He said there has been an increase in the use of IEDs and suicide bombers because “hand-to-hand combat isn’t working.”
He said the latest twist in suicide bombings is to put the trigger for the bomb in the bumper of a car and then the driver runs into another car to set it off.
“I saw the results of one of those when I was in Afghanistan,” Wilson said. A week previous to the trip, a suicide bomber had run into a Chevrolet Suburban. Four people survived it. “There was a real sense of having to be on guard at all times.”
Wilson said it was easy to see how U.S. forces could be committed to fighting in Iraq and Afghanistan for the next decade.

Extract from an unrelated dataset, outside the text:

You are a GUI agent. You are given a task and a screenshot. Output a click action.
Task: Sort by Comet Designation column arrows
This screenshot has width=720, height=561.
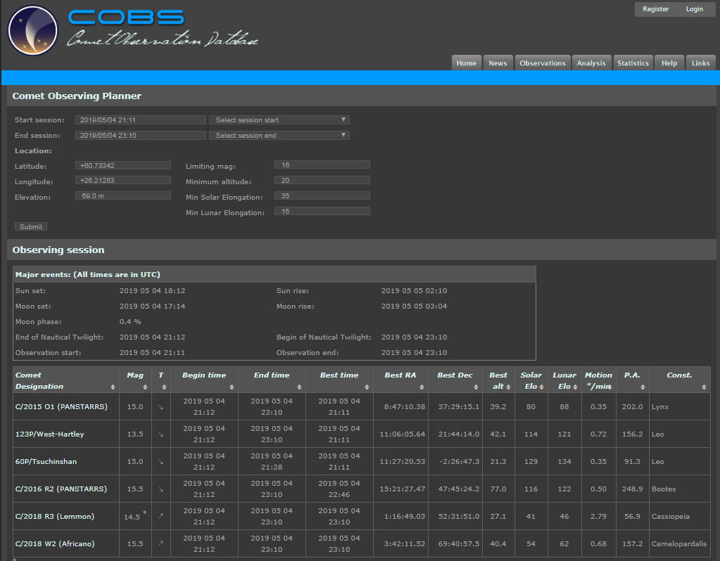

“But we simply cannot do this for another 10 years,” he said.
He said the bright spot of the trip was talking to U.S. troops.
“I can’t emphasize enough how heroically they have performed,” Wilson said. “They have done everything we have asked them to do. We just can’t ask them to do it for another 10 years.”
The congressmen spent two days in Baghdad and Wilson described the whole situation as “frustrating and scary.”
“People ask me ‘Did you feel safe?
The truth is ‘No, I didn’t feel safe,” Wilson said. “It just seems that our military surge is not matching up with what’s going on at the political side in (Iraq.)”
He said at one outpost, he saw women dressed in the traditional black burkas that covered them from head to foot.
“I looked at them as local women, the gunner didn’t see it that way,” Wilson said. “He spun around and paid specific attention to them because he didn’t know if they had weapons or not. That is not a safe society.”
Wilson said the situation in Pakistan and Afghanistan as “more of the same.”
“Their problem seems to be more along the border of the two countries which is a rural mountainous area,” he said. “The problem is that it is pretty much tribal up there.”
He said that insurgents cross the border, commit an assault and then go back to their families.
Wilson said he saw no evidence that the Iraqi government making a political surge to matching the military forces’ surge.
“The Iraqis have to step up because what America’s finest fighting forces are providing is not going to be sustainable, especially for the next 10 years,” Wilson said.
He said the Anbar providence of Iraq is being touted as one of the biggest success of the surge but the week that Wilson and the congressional delegation was there, insurgents killed a key Iraqi sheik who supported the U.S. mission.
On Sept. 13, Abdul Sattar Abu Risha was killed when a bomb exploded outside his house. Risha was a Sunni leader who had allied with the U.S. against al-Qaeda insurgents.
“He was taken out as a prime example that they can still respond with suicide bombings and IEDs at will,” Wilson said. “We don’t have the time or the resources that are needed to end the political confusion over there.”
“We are spending $330 million a day, plus 300,000 troops,” Wilson said. “We can’t sustain that for another 10 years.”